Ghislaine had made plans to be buried after her death. She’d even bought the plot of land where she wanted to be laid to rest.
So why had her family been given permission to cremate her? And to cremate her before the investigation was over?
Had Ghislaine’s family wanted her dead to get their hands on her fortune, and were they now wanting to destroy any evidence of foul play?
And what about the door to the basement? It was the only way in and out of the smallish room. Ghislaine’s blood was smeared over it, as well as splatterings of male DNA.
DNA that did not belong to Omar.
If he’d killed Ghislaine in the basement, as the prosecution were suggesting, how had he left without going through the door?
And what about Ghislaine’s housekeeper?
She was known throughout proceedings as Liliane R.
Only days before she was killed, Ghislaine had fired Liliane for stealing bottles of wine and towels from her…
Liliane had a boyfriend who was known locally as Pierrot le Fou. Fou means mad or crazy in English. He’d earned the nickname because of his behaviour when drunk.

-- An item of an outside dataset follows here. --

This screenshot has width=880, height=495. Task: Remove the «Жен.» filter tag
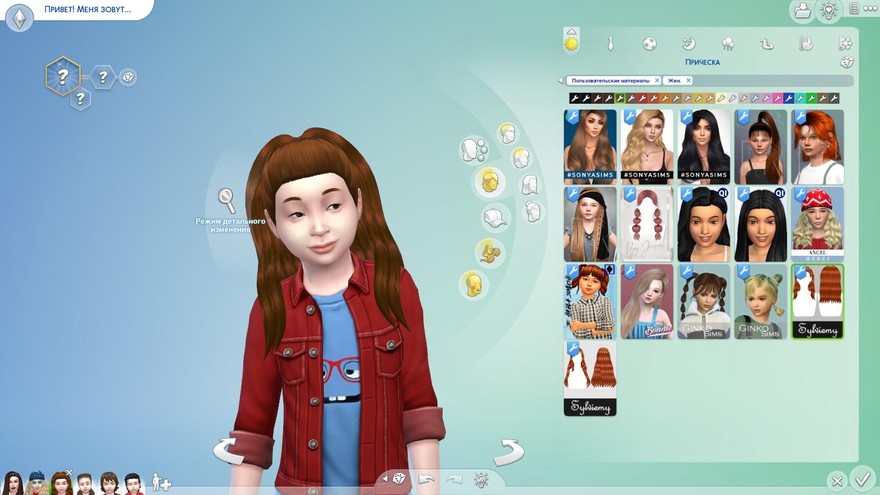click(x=688, y=80)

And Pierrot had already done time for killing a man. He’d served five years for strangling a man during a fight in Paris ten years earlier.
‘I strangled him easily,’ Pierrot still liked to boast.
Pierrot le Fou wasn’t illiterate. But he was poorly educated.
Had he murdered Ghislaine and then scrawled the message in blood, complete with spelling mistake, to implicate Omar?
All the evidence was heard in court.
The jury retired to consider its verdict…
But more questions had been asked during the trial than had been answered.
Had Omar been set up? Or had he himself murdered poor Ghislaine Marchal?
In the end, Omar Raddad was found guilty of murder and sentenced to 18 years in prison.
A year later, he appealed on the grounds the evidence against him was unsound.
The appeal was denied.
But to this day, many people believe Omar to have been the victim of a miscarriage of justice. They didn’t necessarily think he was innocent, but they believed he shouldn’t have been convicted on such inconclusive evidence.
After seven years in jail, Omar was pardoned by president Jacques Chirac in 1996. He was free, but he was technically still guilty in the eyes of the law.
Omar has been trying to clear his name ever since.